* **REQUIRED WORK**: Write out the whole listing below exactly, skipping each picture.

* **RECORDS FOR THIS EXERCISE**:
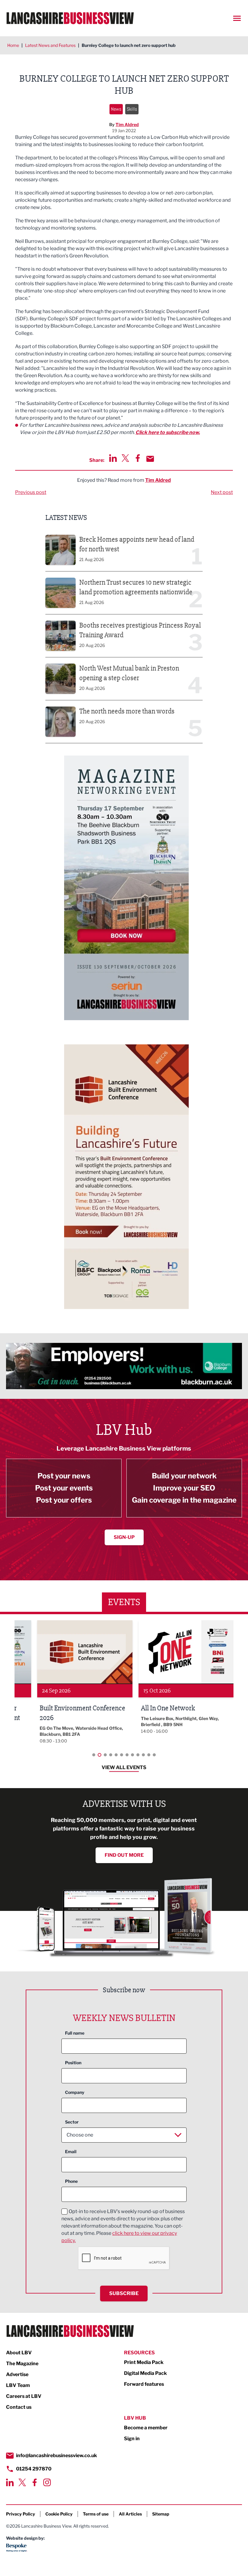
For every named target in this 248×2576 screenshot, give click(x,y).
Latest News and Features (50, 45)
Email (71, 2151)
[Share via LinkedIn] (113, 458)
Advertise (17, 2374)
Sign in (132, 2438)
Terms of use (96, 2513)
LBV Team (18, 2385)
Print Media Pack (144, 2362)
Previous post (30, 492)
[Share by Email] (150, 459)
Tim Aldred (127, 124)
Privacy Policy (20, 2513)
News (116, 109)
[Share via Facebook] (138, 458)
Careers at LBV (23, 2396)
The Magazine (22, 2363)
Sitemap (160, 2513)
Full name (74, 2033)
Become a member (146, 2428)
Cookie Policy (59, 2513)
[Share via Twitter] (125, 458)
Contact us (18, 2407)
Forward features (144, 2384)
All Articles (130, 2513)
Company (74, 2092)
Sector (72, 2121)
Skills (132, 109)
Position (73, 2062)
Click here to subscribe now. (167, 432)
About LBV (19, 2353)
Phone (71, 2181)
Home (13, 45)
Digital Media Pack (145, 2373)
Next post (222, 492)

* **REPLY TO THE EXERCISE**:
For every named target in this 248×2576 screenshot, give click(x,y).
Latest News and Features (50, 45)
Email (71, 2151)
[Share via LinkedIn] (113, 458)
Advertise (17, 2374)
Sign in (132, 2438)
Terms of use (96, 2513)
LBV Team (18, 2385)
Print Media Pack (144, 2362)
Previous post (30, 492)
[Share by Email] (150, 459)
Tim Aldred (127, 124)
Privacy Policy (20, 2513)
News (116, 109)
[Share via Facebook] (138, 458)
Careers at LBV (23, 2396)
The Magazine (22, 2363)
Sitemap (160, 2513)
Full name (74, 2033)
Become a member (146, 2428)
Cookie Policy (59, 2513)
[Share via Twitter] (125, 458)
Contact us (18, 2407)
Forward features (144, 2384)
All Articles (130, 2513)
Company (74, 2092)
Sector (72, 2121)
Skills (132, 109)
Position (73, 2062)
Click here to subscribe now. (167, 432)
About LBV (19, 2353)
Phone (71, 2181)
Home (13, 45)
Digital Media Pack (145, 2373)
Next post (222, 492)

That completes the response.